Des milliers de personnes ont tenté de rejoindre l'Europe via Ceuta, poussées par de fausses promesses diffusées sur les réseaux sociaux. Pour endiguer ce phénomène, les grandes plateformes et l'Union européenne unissent leurs forces.
Fin juillet, plusieurs milliers de migrants sont arrivés à Ceuta, une enclave espagnole située sur la côte marocaine, seule frontière terrestre entre l'Afrique et l'Union européenne. Selon le site de vérification Maldita.es, cet afflux s'explique en grande partie par de faux récits en ligne qui promettaient aux candidats au départ un accueil favorable à leur arrivée.
Pour contrer ces mensonges, la Commission européenne, Meta (maison mère de Facebook, Instagram et WhatsApp) et TikTok ont annoncé, lundi 10 août, la création d'un canal dédié aux vérificateurs de faits, comme l'a rapporté Politico, citant trois sources anonymes ayant participé aux discussions. Ce dispositif vise à « réduire l'effet de la désinformation », ont indiqué ces sources à Politico.
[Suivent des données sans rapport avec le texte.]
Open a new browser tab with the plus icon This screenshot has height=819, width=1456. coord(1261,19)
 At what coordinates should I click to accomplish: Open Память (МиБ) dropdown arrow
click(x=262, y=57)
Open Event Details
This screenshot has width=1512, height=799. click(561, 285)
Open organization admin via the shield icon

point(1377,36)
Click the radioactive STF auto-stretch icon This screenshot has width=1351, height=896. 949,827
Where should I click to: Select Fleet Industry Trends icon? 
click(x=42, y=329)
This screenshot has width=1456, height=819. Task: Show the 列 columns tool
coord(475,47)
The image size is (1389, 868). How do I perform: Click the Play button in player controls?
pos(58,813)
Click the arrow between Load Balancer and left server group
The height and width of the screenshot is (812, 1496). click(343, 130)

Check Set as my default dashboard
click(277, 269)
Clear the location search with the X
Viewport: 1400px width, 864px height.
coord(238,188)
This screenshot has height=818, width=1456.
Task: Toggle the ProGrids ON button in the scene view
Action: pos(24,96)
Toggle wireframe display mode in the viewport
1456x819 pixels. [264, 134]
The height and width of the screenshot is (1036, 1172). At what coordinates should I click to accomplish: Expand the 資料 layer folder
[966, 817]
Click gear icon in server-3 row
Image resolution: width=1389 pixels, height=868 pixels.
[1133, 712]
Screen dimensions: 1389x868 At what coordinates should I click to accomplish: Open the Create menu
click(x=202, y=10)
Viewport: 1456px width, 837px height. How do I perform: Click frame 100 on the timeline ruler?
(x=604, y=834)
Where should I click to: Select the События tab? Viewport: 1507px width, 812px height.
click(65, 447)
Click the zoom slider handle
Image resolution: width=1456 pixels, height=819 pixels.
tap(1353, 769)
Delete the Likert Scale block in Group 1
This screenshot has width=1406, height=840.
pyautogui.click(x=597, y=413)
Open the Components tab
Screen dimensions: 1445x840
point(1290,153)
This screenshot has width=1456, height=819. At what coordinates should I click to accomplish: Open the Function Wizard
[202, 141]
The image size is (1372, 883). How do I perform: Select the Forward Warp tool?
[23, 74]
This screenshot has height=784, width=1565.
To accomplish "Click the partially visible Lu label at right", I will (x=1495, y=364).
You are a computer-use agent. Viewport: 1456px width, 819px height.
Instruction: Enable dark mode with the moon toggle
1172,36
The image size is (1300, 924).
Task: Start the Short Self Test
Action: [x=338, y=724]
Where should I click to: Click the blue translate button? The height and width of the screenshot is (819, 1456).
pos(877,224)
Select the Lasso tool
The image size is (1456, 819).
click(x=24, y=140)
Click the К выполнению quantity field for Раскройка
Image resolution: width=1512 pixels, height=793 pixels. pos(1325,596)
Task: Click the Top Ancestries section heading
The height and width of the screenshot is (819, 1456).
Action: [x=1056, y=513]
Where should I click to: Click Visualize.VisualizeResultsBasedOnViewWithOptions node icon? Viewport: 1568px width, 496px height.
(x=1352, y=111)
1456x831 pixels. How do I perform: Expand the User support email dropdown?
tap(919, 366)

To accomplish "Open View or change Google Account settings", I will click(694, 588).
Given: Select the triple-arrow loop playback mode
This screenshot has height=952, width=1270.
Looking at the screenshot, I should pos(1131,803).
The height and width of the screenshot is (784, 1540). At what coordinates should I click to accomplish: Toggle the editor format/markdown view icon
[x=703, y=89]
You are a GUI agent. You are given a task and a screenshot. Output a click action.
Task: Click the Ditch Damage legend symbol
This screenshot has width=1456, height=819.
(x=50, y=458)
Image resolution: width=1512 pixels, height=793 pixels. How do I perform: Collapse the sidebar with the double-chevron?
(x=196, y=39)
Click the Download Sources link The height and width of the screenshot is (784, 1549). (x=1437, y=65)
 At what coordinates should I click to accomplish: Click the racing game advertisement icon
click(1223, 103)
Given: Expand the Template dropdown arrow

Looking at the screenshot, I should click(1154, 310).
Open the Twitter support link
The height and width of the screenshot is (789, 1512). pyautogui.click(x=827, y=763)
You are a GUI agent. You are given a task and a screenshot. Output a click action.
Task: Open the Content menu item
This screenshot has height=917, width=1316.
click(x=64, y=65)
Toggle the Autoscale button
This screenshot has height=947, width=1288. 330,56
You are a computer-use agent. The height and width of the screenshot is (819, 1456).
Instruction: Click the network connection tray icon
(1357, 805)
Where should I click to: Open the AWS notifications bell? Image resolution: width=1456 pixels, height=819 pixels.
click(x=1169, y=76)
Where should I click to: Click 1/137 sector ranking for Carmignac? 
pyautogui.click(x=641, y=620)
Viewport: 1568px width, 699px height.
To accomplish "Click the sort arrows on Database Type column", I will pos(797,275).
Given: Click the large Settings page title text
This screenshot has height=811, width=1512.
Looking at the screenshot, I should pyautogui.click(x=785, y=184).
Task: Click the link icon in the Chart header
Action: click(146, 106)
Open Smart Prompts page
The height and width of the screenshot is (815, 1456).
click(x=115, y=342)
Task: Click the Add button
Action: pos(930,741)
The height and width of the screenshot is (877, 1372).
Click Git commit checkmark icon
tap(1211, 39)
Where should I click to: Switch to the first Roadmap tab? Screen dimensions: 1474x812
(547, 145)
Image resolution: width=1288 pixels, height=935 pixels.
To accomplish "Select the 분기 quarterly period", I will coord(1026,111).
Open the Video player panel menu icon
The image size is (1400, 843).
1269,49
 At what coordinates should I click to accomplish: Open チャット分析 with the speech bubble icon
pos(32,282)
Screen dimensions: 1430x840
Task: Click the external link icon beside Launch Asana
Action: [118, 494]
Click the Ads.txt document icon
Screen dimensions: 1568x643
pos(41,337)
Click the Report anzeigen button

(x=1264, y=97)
Concrètement, ce canal servira de point de contact unique entre les plateformes, les vérificateurs indépendants et les services de Bruxelles. Lorsqu'un contenu suspect sera signalé, il sera examiné puis retiré si nécessaire. Ce mécanisme s'ajoute au système de réaction rapide déjà prévu par le code de conduite européen sur la désinformation, mais il réunit un cercle plus restreint d'acteurs, précisent les sources.
Maldita.es et le Réseau européen des normes de vérification des faits (EFCSN) ont participé à la réunion de lundi. Une nouvelle rencontre est prévue en fin de semaine, alors que le 15 août est une date redoutée : des messages circulent pour encourager de nouvelles traversées vers l'enclave à cette date.
Meta et TikTok affirment surveiller la situation en temps réel, avec des équipes dédiées, conformément à leurs règles internes. La crise a ravivé les tensions entre les Vingt-Sept : l'Italie a notamment critiqué le gouvernement espagnol et rétabli des contrôles aux frontières pour les voyageurs venant d'Espagne. L'ancien commissaire européen Thierry Breton a même suggéré, dans un entretien au quotidien italien La Stampa, que l'Union ouvre une enquête sur la désinformation liée aux événements de Ceuta.